[License-discuss] GPL and proprietary WebAPIs

Clark C. Evans cce at clarkevans.com
Tue Dec 27 20:49:28 UTC 2011


Thank you for your reply.  

On Tue, Dec 27, 2011, at 11:18 AM, John Cowan wrote:
> > Does the GPL prevent the distribution of M if the 
> > work it relies upon, P, isn't compatibly licensed?
> Web browsers "rely on" web servers to provide most of their function
> (take it from someone who was recently cut off from the Internet for
> three whole days), and also on the entire Internet infrastructure of
> routers and so on.  Most of this infrastructure, and many web servers,
> runs proprietary software, but nobody argues that a GPLed web browser
> can legally interact only with GPLed servers using GPLed infrastructure.

I'm not arguing for this interpretation, this would be a 
restriction on how software may be used (clearly non-free).

You offered earlier a thoughtful remark:

| Microsoft grants explicit permission to use its SDKs to 
| construct software that is intended to run on Windows.  
| If it happens to run on non-Windows systems such as 
| ReactOS or Wine, that is not the developer's fault. 

So, I look at it in a similar manner: if a derivative work
in the form of a shim/adaptation can be used as advertised
using only free software, then the requirement that the
"whole work" be licensed in a compatible manner is met.
That the shim or adapter might work with a proprietary 
implementation of that same free software is an acceptable
outcome.  It is the user's right to operate their copy of
the software with a proprietary implementation.

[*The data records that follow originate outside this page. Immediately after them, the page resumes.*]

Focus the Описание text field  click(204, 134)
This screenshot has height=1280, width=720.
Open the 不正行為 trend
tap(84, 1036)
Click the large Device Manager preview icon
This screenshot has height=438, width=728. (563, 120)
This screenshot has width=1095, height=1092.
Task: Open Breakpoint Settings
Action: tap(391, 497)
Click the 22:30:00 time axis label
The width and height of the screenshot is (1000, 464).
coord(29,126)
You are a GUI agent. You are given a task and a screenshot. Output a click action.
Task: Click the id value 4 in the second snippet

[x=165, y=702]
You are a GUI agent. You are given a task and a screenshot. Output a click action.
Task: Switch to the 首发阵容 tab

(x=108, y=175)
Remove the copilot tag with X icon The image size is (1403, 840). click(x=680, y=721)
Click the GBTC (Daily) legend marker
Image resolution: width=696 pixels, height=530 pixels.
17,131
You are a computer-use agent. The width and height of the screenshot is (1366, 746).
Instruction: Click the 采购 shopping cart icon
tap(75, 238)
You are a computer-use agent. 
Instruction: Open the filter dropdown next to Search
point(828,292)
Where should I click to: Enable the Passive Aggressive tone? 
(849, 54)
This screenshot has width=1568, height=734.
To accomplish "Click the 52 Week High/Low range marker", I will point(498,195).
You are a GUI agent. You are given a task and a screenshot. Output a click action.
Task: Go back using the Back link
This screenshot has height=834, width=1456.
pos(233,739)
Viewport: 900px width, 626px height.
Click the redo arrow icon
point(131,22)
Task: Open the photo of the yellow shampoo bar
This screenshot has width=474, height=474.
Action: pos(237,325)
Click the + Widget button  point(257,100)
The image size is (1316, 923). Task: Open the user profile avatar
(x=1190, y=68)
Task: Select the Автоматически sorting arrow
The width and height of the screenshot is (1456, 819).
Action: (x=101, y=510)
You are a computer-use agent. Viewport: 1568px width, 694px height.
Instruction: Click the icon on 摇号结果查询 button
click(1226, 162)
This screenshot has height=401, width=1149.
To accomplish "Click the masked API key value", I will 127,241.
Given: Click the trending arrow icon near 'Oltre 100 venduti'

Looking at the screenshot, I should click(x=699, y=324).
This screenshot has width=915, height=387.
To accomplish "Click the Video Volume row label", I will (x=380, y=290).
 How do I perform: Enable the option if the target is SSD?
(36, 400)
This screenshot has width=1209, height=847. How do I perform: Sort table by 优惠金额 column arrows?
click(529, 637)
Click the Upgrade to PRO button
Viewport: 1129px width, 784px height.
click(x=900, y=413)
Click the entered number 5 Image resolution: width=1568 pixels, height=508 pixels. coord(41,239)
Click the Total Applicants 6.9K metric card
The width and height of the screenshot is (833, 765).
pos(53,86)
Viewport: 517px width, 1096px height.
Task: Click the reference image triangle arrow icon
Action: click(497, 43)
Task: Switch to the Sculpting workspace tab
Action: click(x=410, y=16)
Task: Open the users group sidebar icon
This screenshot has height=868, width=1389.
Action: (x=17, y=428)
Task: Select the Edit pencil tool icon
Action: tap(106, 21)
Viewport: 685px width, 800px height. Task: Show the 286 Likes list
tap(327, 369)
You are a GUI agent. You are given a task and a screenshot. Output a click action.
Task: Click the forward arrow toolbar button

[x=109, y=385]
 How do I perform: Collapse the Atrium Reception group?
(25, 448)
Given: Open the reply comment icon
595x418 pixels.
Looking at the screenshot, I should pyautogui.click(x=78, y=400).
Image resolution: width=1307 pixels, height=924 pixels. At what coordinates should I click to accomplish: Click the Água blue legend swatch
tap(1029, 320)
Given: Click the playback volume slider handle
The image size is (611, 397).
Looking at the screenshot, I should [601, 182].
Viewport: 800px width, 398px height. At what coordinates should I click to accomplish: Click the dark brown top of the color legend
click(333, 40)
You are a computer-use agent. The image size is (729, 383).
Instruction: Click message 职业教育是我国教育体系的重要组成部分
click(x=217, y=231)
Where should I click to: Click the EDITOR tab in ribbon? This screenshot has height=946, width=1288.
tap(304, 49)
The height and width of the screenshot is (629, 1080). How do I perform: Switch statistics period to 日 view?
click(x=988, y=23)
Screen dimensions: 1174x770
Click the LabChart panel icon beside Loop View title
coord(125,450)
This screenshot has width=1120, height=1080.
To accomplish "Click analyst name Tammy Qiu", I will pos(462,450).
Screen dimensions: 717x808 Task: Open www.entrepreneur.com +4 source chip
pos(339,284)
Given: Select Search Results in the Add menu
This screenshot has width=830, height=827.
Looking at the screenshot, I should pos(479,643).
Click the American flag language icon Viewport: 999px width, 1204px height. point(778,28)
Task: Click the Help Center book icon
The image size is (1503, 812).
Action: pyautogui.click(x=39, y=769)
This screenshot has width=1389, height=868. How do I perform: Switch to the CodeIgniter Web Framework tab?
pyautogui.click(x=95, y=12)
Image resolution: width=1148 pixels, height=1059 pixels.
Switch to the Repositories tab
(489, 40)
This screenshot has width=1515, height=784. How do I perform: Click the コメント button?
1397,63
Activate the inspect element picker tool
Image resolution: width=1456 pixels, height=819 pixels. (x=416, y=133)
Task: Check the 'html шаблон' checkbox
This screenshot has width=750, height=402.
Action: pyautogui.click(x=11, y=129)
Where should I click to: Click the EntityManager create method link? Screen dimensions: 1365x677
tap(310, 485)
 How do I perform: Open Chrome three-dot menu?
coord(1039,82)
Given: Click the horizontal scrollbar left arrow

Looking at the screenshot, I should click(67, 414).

With this view, if a derivation (shim or adaption) requires
proprietary software (with no open source substitutes) in
order to function as expected, then "the whole of the
work, and all its parts, regardless of how they are
packaged" has not been compatibly licensed.  In this case,
while the author may wish to distribute their "improvement" 
under the GPL, they are barred from doing so under 5(c)
since their "improvement" effectively requires that one
obtain a proprietary license to enjoy the derived work.

So, back to your question.  Given my interpretation, the
only issue with a GPL'd web browser might be the inclusion
of features that only work in combination with a proprietary 
web server (and lack an open source implementation).  In
this case, there are three options: (a) make an exception
in the license, this is what the "System Libraries" stuff
is all about, (b) implement the quirks/features of the 
proprietary web server as a derived work from an open 
source web server, or (c) use a different license.  

I think that (b) is a very fair tradeoff.  If a vendor
would like to add support for proprietary webserver
features to a GPL'd web browser, they should be willing to
provide a reference implementation with the complete
functionality they wish to incorporate.  How else could
one only using free software take advantage of the feature
they have added to the web browser?  How else could you
maintain this addition to the commons and know it works?

On Tue, Dec 27, 2011, at 02:49 AM, John Cowan wrote:
> > My question involves 3 works, not 2.  We have a original 
> > work O, a "derived" work D (O + a shim/adapter), and an 
> > independent proprietary work P; where D derived from O 
> > under copyright law, D relies upon P for its operation, 
> > and where P has no substitutes.  I am assuming that by 
> > copyright law the author of O can restrict the distribution 
> > of D.  Let's further assume that P has no substitutes, so
> > that its functionality is not available under a license
> > compatible with the GPLv3.  So, my question is if the GPLv3 
> > would restrict the distribution of D due to its dependence 
> > on this independent and proprietary work P.
> As a worst case, the behavior of P can be reverse engineered,
> since it is communicating openly with D in a way that can be
> analyzed.

I think this misses the point entirely.  If it's easy
enough to embed proprietary functionality via shims
without providing an open source implementation of the
complementary functionality, then copyleft doesn't really
serve much purpose, except for being a nuisance.  The shim
you'd get would be a minimal conversion from your data
structures to something that could be then converted into
theirs... how'd that be useful to reverse engineering?
Why should the burden of reverse engineering be placed
on the one contributing free software to the commons?

> If you don't know about the Affero GPL3, you should look into it.  

Yes, but the AGPLv3 addresses a completely different problem;
it also faces the same challenge I'm outlining.

I appreciate the the thoughtful engagement, I don't see why
the proprietary Internet infrastructure has anything to do
with what I'm discussing since I could create & test just 
about anything using a set of networked virtual machines.